ERP vs. CRM comparison

ERP and CRM are two important categories of software used by businesses and other organizations everywhere.  Some still wonder which they should choose or if they should use both systems.

What is Enterprise Resource Planning?

ERP is a set of unified software programs intended to manage the business process of organizations.  ERP has an internal perspective, that is, it looks within the business with the intention of improving performance, profitability, and productivity.  ERP uses an extensive set of shared databases that help minimize data redundancy. ERP modules include financial management, production management, materials management, purchasing management, quality management, engineering, production scheduling, human resources management, payroll, business intelligence, and general systems management of the ERP system. Usually, modules are chosen as options by users depending on the needs of that business.  ERP, with the wide choices of available modules, is often used to some extent by a range of people throughout a business across all departments.
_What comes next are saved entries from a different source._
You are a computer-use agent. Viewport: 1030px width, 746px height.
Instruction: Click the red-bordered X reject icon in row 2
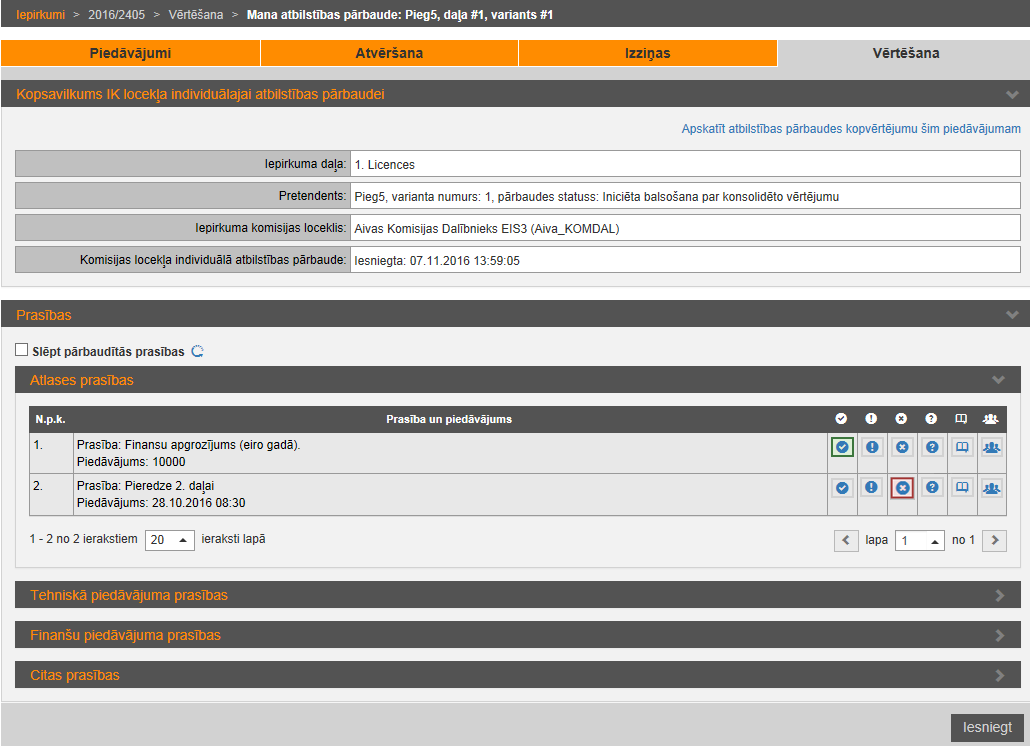902,488
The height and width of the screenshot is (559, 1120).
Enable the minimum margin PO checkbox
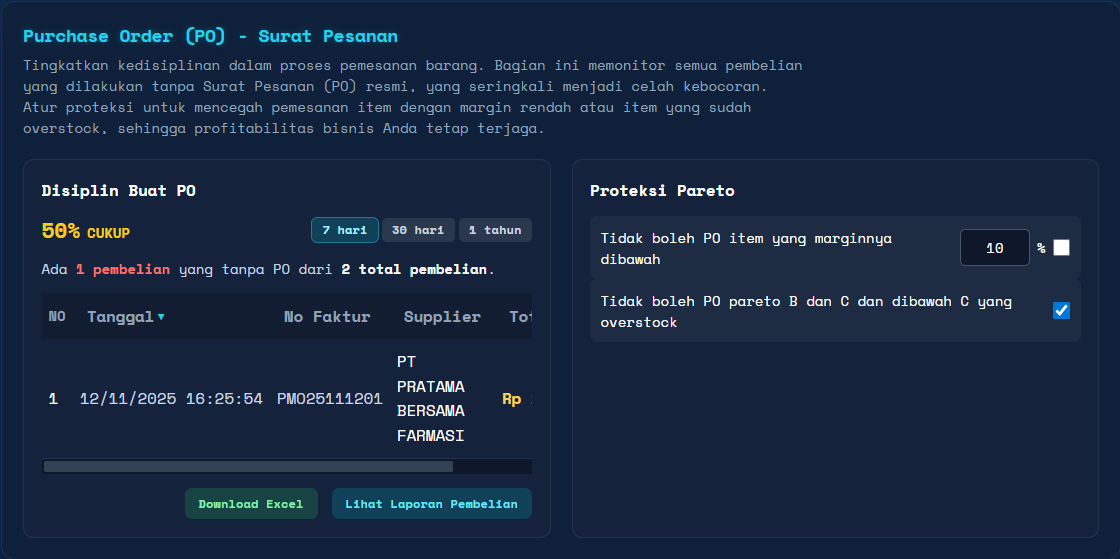tap(1061, 247)
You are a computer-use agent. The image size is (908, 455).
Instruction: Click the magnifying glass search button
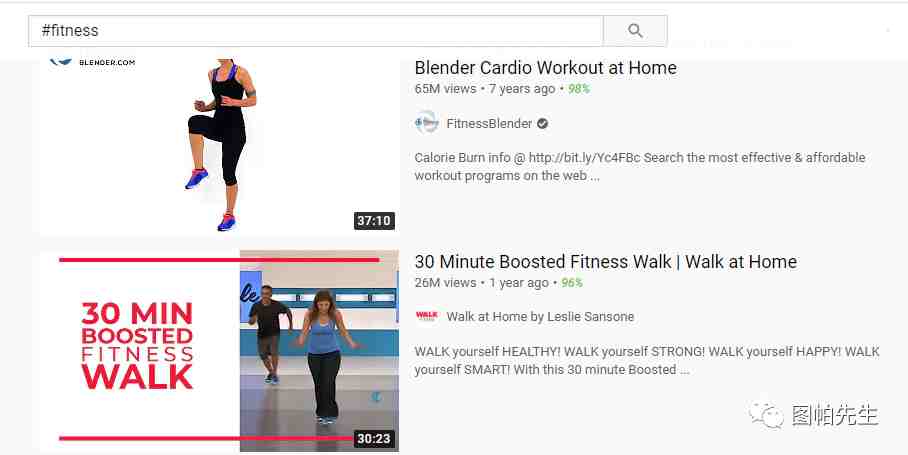(635, 31)
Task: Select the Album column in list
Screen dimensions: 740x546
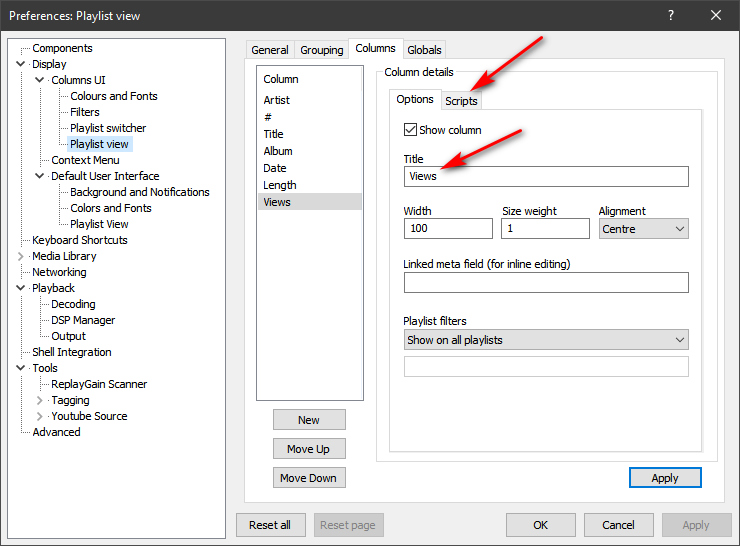Action: (x=278, y=151)
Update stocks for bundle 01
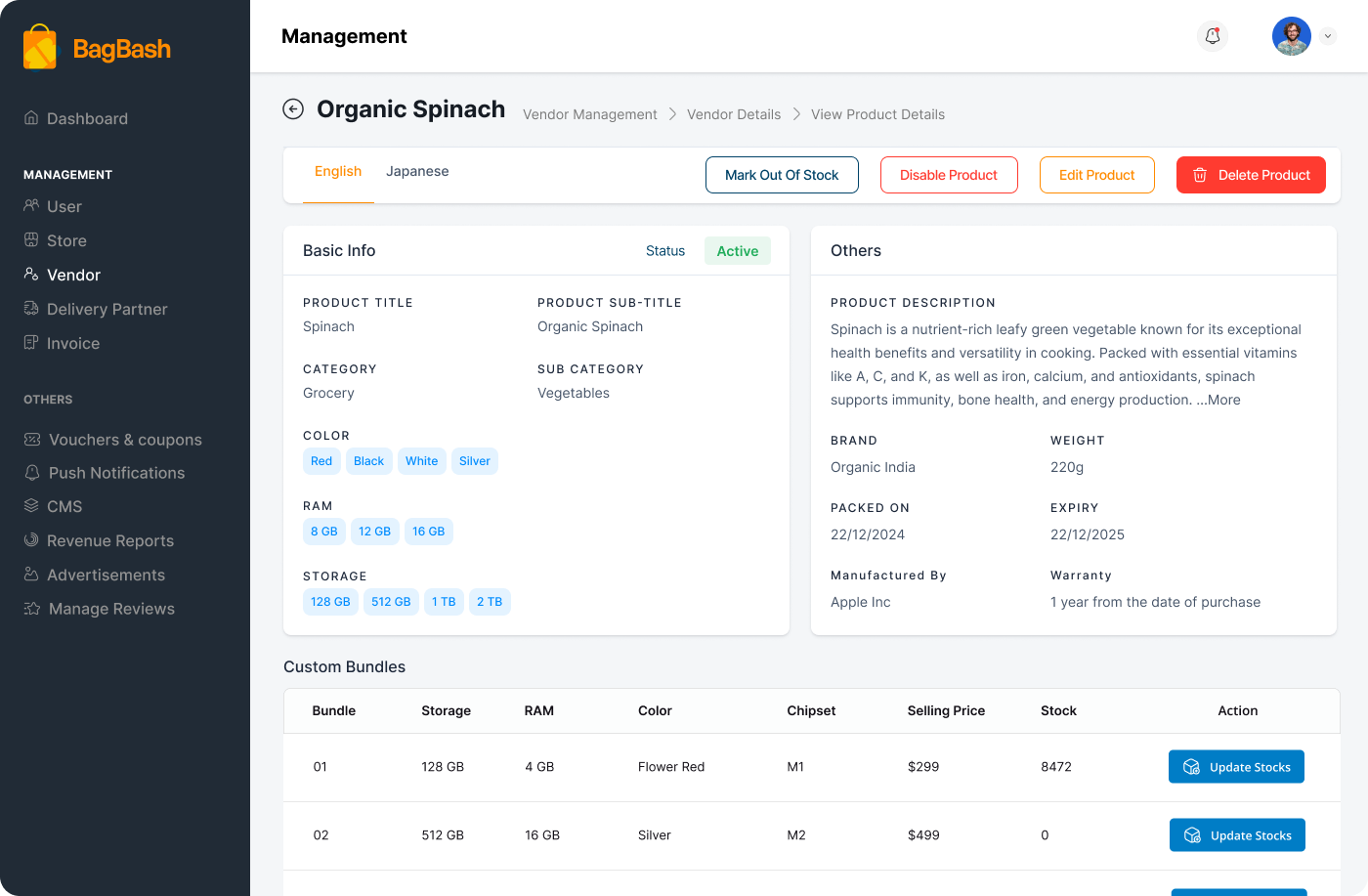This screenshot has height=896, width=1368. (1236, 767)
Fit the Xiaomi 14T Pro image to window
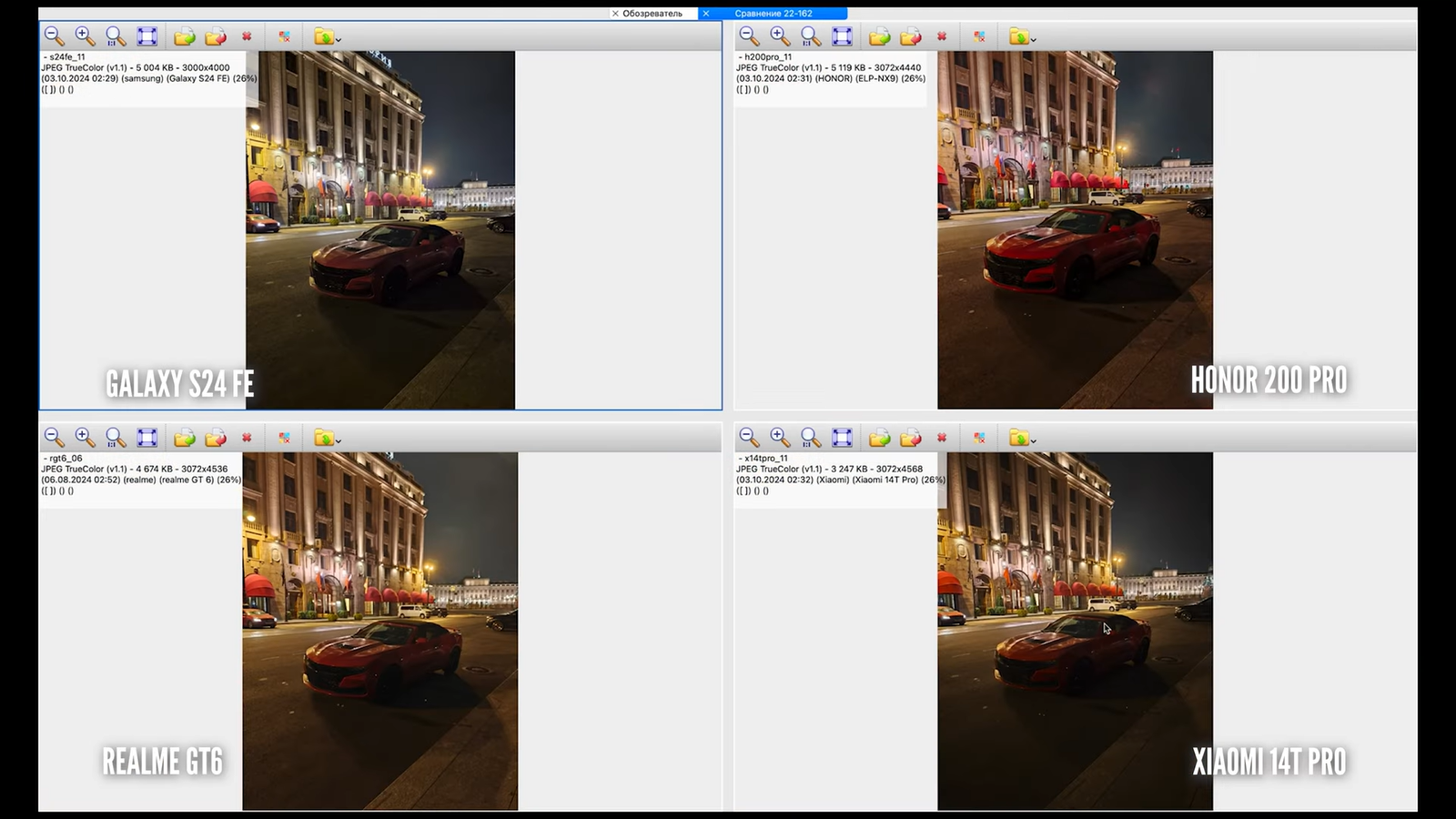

What is Customer Relationship Management?

CRM is software designed to capture every detail of the transactions between a company and its clients, customers, and prospects.  CRM looks externally at contacts and businesses that are or could be customers. CRM stores and manages customer and prospect data.  Where most departments use ERP, people in sales and marketing departments primarily use CRM. Customers will be included along with contact details for those customers.  Other businesses or prospects that might someday be converted to customers will be also included in the database. Every communication of any type will get a data record linked to a customer or prospect file.  That communication record will also link internally to the person or category of communication within the business. CRM helps a business to identify the products and services desired, who makes a decision to purchase those products, and how that decision is made.   CRM is used to track prospects as they are introduced to a business’ products and services, learn more about them, and help them eventually decide to purchase from your business rather than a competitor.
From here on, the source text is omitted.